The Limitations of Speaking About 'What Really Matters' in Terms of Value
Authors: Strammer Philip
Year: 2022
Type of publication: ostatní - konference, koncert
Page from-to: nestránkováno
Titles:
Language Name Abstract Keywords
eng The Limitations of Speaking About 'What Really Matters' in Terms of Value In my paper, I will subject to a critical discussion the concept of value as it has currency in large parts of contemporary moral philosophy. To this end, I will proceed in a twofold way: Firstly, I will develop a brief sketch of the historical development of the concept of value as a distinctively moral-philosophical terminus technicus out of the concept of value as it played a central role in the bourgeois economic theory of the 18th and 19th century.

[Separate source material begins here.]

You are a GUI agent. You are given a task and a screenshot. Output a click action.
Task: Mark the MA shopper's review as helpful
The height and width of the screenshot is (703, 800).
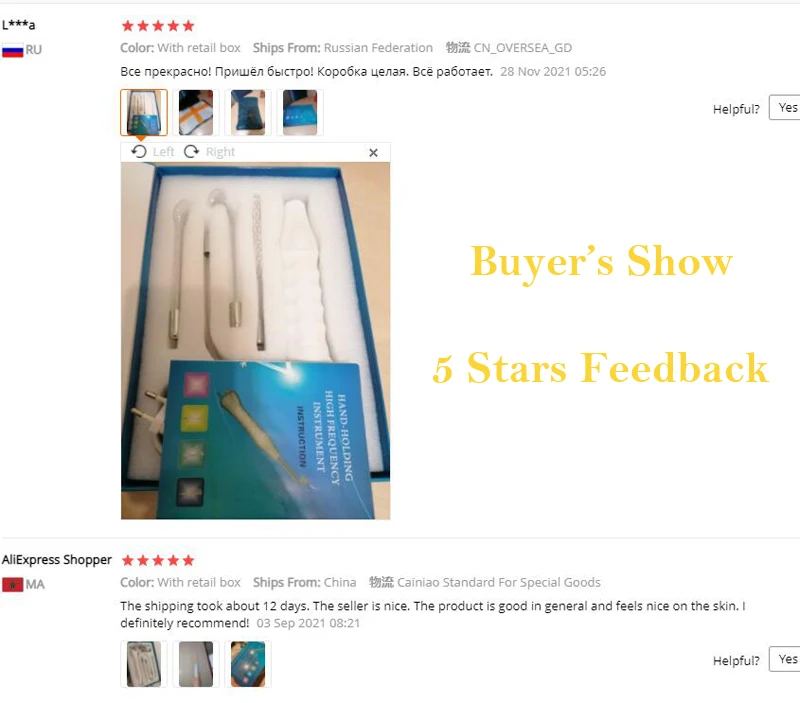point(785,659)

In doing so, I will trace how the concept of moral value has retained some vital features of its economic origins, above all its tendency to present what is subsumed under it as reified, comparable and substitutable. By reverting to Kant’s well-known distinction between relative and absolute worth, a distinction that can be understood to mark the radical break between an economic and a moral way of thinking, I will then transition to my second concern, namely to sketch a brief phenomenology of the language involved in talking about what is of greatest moral importance – of what really matters – to us. In doing so, I will illustrate how the ‘jargon of value’, precisely due to its economical, objectifying overtones, does not help us to get a better understanding of these phenomena but rather obstructs us from doing so.